→ ABOUT THIS EXERCISE:
If a line in the data holds the string "main", list it.

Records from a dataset
**********
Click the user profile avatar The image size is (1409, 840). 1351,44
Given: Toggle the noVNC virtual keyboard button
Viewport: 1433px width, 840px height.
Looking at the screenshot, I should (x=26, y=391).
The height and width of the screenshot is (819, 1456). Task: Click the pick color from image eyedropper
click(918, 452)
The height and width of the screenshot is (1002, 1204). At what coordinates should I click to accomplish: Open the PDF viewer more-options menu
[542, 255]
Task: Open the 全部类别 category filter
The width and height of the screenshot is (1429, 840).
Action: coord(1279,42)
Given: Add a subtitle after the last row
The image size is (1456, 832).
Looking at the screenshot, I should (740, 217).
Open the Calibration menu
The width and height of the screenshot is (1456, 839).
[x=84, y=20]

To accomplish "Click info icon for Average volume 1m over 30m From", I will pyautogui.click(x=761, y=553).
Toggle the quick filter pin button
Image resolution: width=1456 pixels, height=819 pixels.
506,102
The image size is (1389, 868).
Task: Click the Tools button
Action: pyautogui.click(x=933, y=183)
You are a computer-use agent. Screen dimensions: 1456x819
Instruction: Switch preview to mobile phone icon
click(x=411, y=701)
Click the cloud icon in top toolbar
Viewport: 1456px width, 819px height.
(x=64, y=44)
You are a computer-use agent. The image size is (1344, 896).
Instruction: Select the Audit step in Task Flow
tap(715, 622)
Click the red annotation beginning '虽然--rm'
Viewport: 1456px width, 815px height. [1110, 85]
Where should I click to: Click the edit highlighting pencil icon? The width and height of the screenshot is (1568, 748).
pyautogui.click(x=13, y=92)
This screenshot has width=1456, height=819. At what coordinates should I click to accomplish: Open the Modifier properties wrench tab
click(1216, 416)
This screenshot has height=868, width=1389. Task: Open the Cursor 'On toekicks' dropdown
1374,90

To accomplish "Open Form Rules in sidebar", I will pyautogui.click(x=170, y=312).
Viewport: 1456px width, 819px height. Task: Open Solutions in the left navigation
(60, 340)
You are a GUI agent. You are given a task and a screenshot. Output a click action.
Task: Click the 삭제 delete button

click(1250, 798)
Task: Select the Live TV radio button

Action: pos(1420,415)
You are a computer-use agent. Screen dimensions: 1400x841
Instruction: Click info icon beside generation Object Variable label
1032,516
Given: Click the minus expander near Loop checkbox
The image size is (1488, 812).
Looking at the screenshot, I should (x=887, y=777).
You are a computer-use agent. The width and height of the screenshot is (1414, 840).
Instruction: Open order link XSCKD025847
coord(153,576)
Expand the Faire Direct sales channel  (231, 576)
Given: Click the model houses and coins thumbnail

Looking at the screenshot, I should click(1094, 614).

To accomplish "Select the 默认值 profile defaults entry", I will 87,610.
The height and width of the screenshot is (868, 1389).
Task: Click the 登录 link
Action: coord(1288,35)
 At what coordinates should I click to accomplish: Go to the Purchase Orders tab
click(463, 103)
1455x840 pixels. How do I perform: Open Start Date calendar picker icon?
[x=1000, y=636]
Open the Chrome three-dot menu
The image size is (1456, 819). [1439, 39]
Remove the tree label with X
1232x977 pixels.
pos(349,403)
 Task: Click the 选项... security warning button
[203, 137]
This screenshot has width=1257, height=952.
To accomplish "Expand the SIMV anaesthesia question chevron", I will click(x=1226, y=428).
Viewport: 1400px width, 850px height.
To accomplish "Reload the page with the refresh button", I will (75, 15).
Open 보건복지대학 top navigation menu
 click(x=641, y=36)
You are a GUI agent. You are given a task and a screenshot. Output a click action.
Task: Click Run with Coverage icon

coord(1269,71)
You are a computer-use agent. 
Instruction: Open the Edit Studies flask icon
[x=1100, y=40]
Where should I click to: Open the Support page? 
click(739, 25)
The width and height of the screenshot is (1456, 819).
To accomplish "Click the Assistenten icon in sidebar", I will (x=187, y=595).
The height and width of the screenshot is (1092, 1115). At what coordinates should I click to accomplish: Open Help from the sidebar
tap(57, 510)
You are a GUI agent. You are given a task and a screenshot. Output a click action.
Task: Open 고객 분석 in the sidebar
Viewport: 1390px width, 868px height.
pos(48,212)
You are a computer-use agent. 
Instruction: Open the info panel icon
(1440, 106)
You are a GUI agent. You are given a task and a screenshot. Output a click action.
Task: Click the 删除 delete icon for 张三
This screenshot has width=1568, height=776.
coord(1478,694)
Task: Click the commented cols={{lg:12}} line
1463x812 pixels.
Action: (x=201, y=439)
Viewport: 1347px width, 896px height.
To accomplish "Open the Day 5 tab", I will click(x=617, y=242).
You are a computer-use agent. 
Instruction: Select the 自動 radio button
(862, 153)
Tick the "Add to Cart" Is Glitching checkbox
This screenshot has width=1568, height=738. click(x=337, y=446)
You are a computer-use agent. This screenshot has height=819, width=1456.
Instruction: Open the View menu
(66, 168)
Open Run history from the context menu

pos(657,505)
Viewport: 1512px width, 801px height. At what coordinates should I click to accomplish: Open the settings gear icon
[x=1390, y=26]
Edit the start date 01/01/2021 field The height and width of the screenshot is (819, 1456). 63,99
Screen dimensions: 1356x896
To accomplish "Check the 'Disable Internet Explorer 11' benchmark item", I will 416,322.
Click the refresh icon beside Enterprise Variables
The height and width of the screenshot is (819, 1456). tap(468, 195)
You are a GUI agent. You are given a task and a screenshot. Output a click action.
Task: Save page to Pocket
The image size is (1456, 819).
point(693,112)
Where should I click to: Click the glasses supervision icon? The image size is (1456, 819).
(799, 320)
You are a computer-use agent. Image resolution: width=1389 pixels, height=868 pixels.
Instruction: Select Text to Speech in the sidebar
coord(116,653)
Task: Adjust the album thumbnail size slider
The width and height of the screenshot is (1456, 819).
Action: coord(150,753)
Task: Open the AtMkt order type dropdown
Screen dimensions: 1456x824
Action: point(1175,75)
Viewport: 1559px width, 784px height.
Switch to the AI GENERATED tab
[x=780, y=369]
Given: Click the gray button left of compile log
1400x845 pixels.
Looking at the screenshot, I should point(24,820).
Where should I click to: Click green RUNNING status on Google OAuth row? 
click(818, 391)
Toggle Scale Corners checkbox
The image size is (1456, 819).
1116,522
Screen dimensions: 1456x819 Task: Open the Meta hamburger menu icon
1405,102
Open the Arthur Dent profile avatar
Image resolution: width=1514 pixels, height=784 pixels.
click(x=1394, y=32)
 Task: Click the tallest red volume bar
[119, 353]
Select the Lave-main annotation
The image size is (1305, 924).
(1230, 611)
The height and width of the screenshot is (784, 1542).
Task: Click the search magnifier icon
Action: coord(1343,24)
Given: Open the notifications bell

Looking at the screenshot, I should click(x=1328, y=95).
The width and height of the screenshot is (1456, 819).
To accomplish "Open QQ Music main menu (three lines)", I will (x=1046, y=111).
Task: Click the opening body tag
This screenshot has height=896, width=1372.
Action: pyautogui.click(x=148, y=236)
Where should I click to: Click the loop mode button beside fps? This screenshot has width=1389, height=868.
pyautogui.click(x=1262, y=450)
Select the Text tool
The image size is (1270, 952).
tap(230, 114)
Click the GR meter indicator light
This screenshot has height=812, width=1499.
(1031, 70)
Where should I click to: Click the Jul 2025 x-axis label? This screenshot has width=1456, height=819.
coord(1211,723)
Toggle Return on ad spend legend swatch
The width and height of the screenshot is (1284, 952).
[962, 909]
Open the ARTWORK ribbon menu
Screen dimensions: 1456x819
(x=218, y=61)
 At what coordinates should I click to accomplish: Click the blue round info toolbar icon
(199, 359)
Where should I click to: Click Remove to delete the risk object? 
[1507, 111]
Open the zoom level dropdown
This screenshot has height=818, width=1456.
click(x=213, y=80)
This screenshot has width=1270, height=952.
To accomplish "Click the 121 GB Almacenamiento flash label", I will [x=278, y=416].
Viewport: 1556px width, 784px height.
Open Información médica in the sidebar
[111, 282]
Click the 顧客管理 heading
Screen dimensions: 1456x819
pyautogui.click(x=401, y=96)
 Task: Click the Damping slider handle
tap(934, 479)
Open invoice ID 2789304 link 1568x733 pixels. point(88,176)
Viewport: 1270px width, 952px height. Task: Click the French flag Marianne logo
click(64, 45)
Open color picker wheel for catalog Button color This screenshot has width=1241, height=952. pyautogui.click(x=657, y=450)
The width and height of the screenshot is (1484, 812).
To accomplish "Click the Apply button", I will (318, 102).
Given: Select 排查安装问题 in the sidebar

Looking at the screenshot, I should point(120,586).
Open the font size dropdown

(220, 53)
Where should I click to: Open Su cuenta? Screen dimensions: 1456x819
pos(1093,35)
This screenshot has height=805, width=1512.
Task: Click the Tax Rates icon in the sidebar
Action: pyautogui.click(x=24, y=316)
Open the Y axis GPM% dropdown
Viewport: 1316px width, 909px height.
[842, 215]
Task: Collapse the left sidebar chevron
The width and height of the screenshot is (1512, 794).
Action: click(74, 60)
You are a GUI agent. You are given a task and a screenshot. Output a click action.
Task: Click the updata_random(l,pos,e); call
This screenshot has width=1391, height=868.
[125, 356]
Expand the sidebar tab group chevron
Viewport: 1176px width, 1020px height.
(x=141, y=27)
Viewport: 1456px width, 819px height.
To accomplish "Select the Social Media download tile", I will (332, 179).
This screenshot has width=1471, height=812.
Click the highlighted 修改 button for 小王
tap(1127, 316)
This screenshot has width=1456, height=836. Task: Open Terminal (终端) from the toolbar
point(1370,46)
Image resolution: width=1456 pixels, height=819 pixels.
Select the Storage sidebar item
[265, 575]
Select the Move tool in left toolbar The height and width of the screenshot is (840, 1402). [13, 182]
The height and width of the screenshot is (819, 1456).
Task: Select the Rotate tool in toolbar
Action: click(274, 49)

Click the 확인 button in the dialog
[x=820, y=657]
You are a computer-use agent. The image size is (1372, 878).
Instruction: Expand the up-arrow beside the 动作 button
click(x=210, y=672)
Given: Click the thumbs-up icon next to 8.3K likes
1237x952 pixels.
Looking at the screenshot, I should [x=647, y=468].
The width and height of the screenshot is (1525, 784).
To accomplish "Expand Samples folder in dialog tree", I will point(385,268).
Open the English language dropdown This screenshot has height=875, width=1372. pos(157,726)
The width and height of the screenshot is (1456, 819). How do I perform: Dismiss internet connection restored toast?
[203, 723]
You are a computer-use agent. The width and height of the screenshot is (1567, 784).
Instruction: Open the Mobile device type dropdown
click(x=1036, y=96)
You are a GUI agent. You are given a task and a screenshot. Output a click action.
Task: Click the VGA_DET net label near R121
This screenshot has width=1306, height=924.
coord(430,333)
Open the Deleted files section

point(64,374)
**********
→ SOLUTION TO THE PROBLEM:
Select the Lave-main annotation
To accomplish "Open QQ Music main menu (three lines)", I will (x=1046, y=111).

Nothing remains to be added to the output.